A new report has said that Schedule Two of the 2008 constitution is where the “big debates” about Myanmar’s future converge, and that the section is key to opening discussions about amending the controversial charter.
By MRATT KYAW THU | FRONTIER
SCHEDULE TWO of the 2008 Constitution is at the heart of the “conversation” over Myanmar’s political future, says a research paper released in Yangon.
The paper, Schedule Two of the 2008 Constitution: Avenues for reform and decentralization and steps towards a federal system, was written by freelance researcher Ma Tinzar Htun and independent analyst Mr Mael Raynaud, and published by Germany’s Konrad Adenauer Stiftung.
The paper says the issues of democracy, federalism and the role of the military cannot be separated, and together form the basis of modern Myanmar politics.
It notes that ethnic nationality groups spent the last two decades of military rule, after the emergence of the democracy movement in 1988, calling for a “tripartite dialogue” among the National League for Democracy, the military and themselves.
“It is no coincidence that these were also the decades when the military was drafting the 2008 Constitution,” it says.
However, the conversations about democratisation and federalism taking place in two separate processes contradict the idea of a tripartite dialogue, the report said.
“It is the firm belief of the authors, and virtually everyone they interviewed, that the political process and the peace process are one and the same: the process through which Myanmar’s political future is being built,” the paper says.
“In this context, although the big picture can be described as a conversation about Myanmar’s future among the military, the democracy forces (led by the NLD, probably for many years to come) and ethnic nationalities, it is possible to single out the section in the 2008 Constitution that epitomizes this conversation.
“It is Schedule Two, which details the powers of the state and regional parliaments and therefore, indirectly, the powers of the state and regional executives tasked with implementing the laws approved by those parliaments.”
Schedule Two “is where the big debates about Myanmar’s future converge,” says the paper.
Speaking at the event’s launch, in Yangon on May 3, Raynaud said opinions were sought only opinion from people they considered experts on decentralisation or federalism.
“We have found to the much more open minded that they thought it would be,” he said. “They all agreed that decentralization is needed. They said, ‘We cannot do our job if every decision is made in Nay Pyi Taw.’”
A primary finding was that the peace process and the political process “overlap precisely on issues related to amending Schedule Two, providing a perfect opportunity to move the two processes closer to each other in what would be a much needed and widely desired political dialogue about the future of Myanmar”.

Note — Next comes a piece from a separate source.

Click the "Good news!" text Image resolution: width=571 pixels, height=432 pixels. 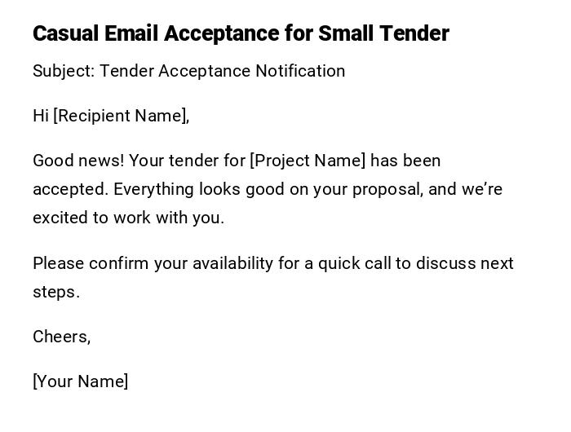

Other primary findings were that there was a consensus on amending the constitution, “with special attention given to Schedule Two”.
The NLD government was committed to this objective and the military may be ready to accept such amendments, the paper says.
It also recommended that the process should be gradual and develop through several rounds of constitutional amendments to move Myanmar closer to a federal system.
It said actors in the peace process need to take a keener interest in the political process, regardless of whether they participate in elections, and actors in the political process need to take a keener interest in the peace process and become integrated into it, moves that would make the peace process more inclusive.
The paper says achieving these objectives will require change at four levels.
At the political level, a consensus is needed among the military, the democracy movement and ethnic nationalities.
At the technical level, decentralisation will require constitutional, legal, fiscal and administrative changes according to the political consensus so that the state can function effectively and citizens feel represented and protected by it and have a sense of ownership.
At the capacity level, much needs to be done to ensure that those in charge of implementing these decisions have the ability to perform their tasks competently.
“And, perhaps most importantly, the mindset of all stakeholders will need to change for such a consensus to emerge. This will also involve change in the relationship between the center and the periphery, and changes in sharing and delegating power, as it becomes less personalized,” the paper says.
The authors acknowledge that the paper raises “huge” challenges.
“Decentralization, and later, federalism, will be the work of a lifetime, and lasting solutions will probably be found over several generations,” they write. “The people of Myanmar have no alternative than to face and, collectively, overcome these challenges.”
U Maw Htun Aung, Myanmar country manager for Natural Resource Government Institute, said that the report is useful because many people are discussing federalism and constitutional reform, but “nobody is preparing for implementation”.